PATTERN Cited by 2 sources

Test-case generation from spec

Pattern

Given a formal specification (typically in TLA+ or a model-checkable spec language), enumerate its behaviours using the model-checker and emit one unit test per behaviour that drives the production implementation through that exact transition sequence while asserting impl state matches spec state at each step. A test that the impl fails to follow means Bspec ⊄ Bimpl — the impl is incomplete or buggy — and pair-wise with trace-checking this gives bisimulation-level conformance.

This is the direction of conformance checking that starts with the spec.

The mechanics

From the MongoDB 2020 Mobile SDK experiment (Source: sources/2025-06-02-mongodb-conformance-checking-at-mongodb-testing-that-our-code-matches-our-tla-specs):

  1. Translate the algorithm to TLA+. Max Hirschhorn manually translated the ~1000-line C++ array-merge portion of the Mobile SDK's OT (19 operation types; 6 array operations; 21 merge rules) to TLA+ in 2 weeks.

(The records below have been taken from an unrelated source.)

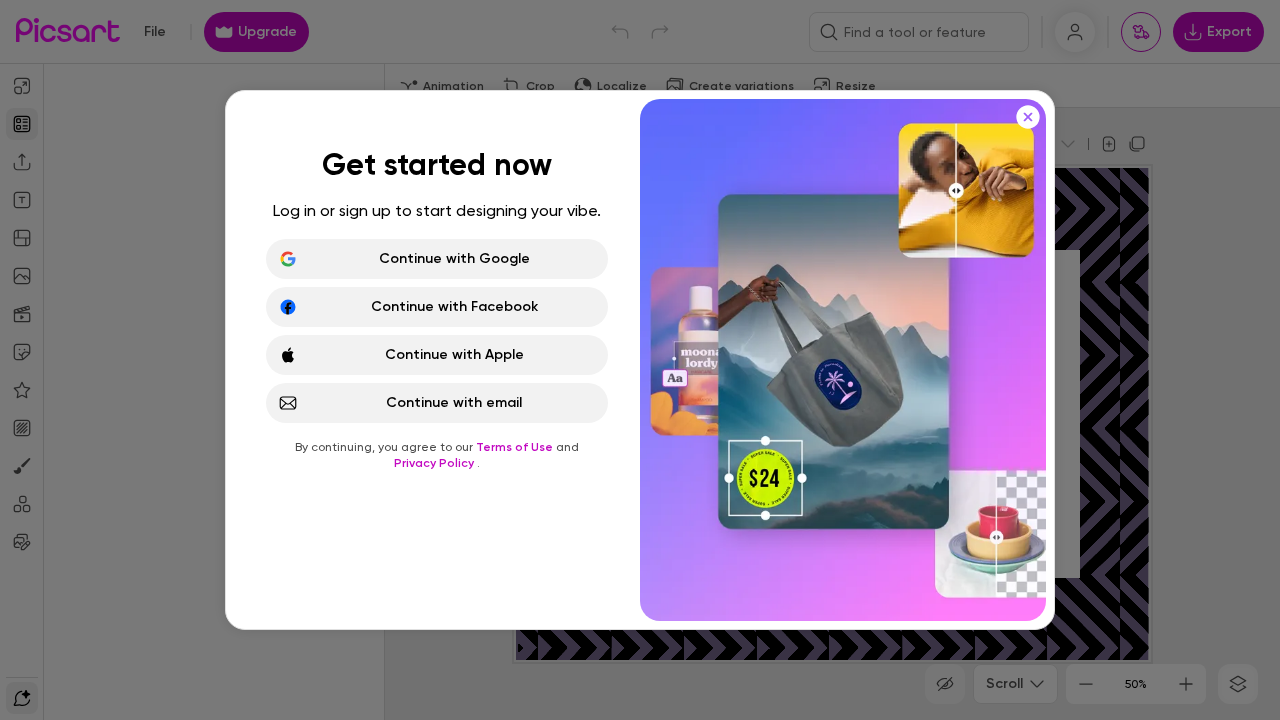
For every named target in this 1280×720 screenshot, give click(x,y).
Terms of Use (516, 447)
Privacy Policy (435, 463)
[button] (640, 360)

The model-checker caught translation mistakes quickly.
  2. Verify the spec model-checks. Use TLC to check that the spec itself is consistent (all invariants hold under all behaviours). This is the step that caught the real bug in MongoDB's case — element-swap + element-move conflict triggered infinite recursion, crashing TLC with a Java StackOverflowError. Fix: deprecate the operation.
  3. Constrain the state space so it is finite and enumerable. The Mobile SDK experiment: 3 participants × 3-element array × 1 write op each → 30,184 states / 4,913 behaviours.
  4. Export the state graph. Ask TLC to emit every behaviour (path through the state graph) in a machine-parseable format.
  5. Emit one test per behaviour. A generator program parses the state graph and emits a unit test in the production language for each behaviour. The Mobile SDK experiment used a Go program to produce C++ tests.
  6. Run all tests as part of the production test suite. Each test forces the impl through a specific sequence of transitions + asserts state matches spec state. A failing test means the impl doesn't realise that spec behaviour.

Coverage result

From the MongoDB 2020 case:

Test source Branch coverage of the OT impl
Handwritten unit tests 21%
Millions of AFL-fuzzer runs 92%
4,913 generated tests from TLA+ spec 100%

The generated tests completely covered the implementation's branch space at a tiny fraction of the fuzzer cost (no random-driven exploration, every test is precisely targeted). This is the conformance-checking payoff: exhaustive algorithmic coverage derived from the spec.

Preconditions

1. The spec's state space must be constrainable to a finite DAG

The MongoDB case constrained the algorithm to 3 participants × 3 elements × 1 write each — small enough for TLC to enumerate in reasonable time. Less-constrained configurations explode combinatorially.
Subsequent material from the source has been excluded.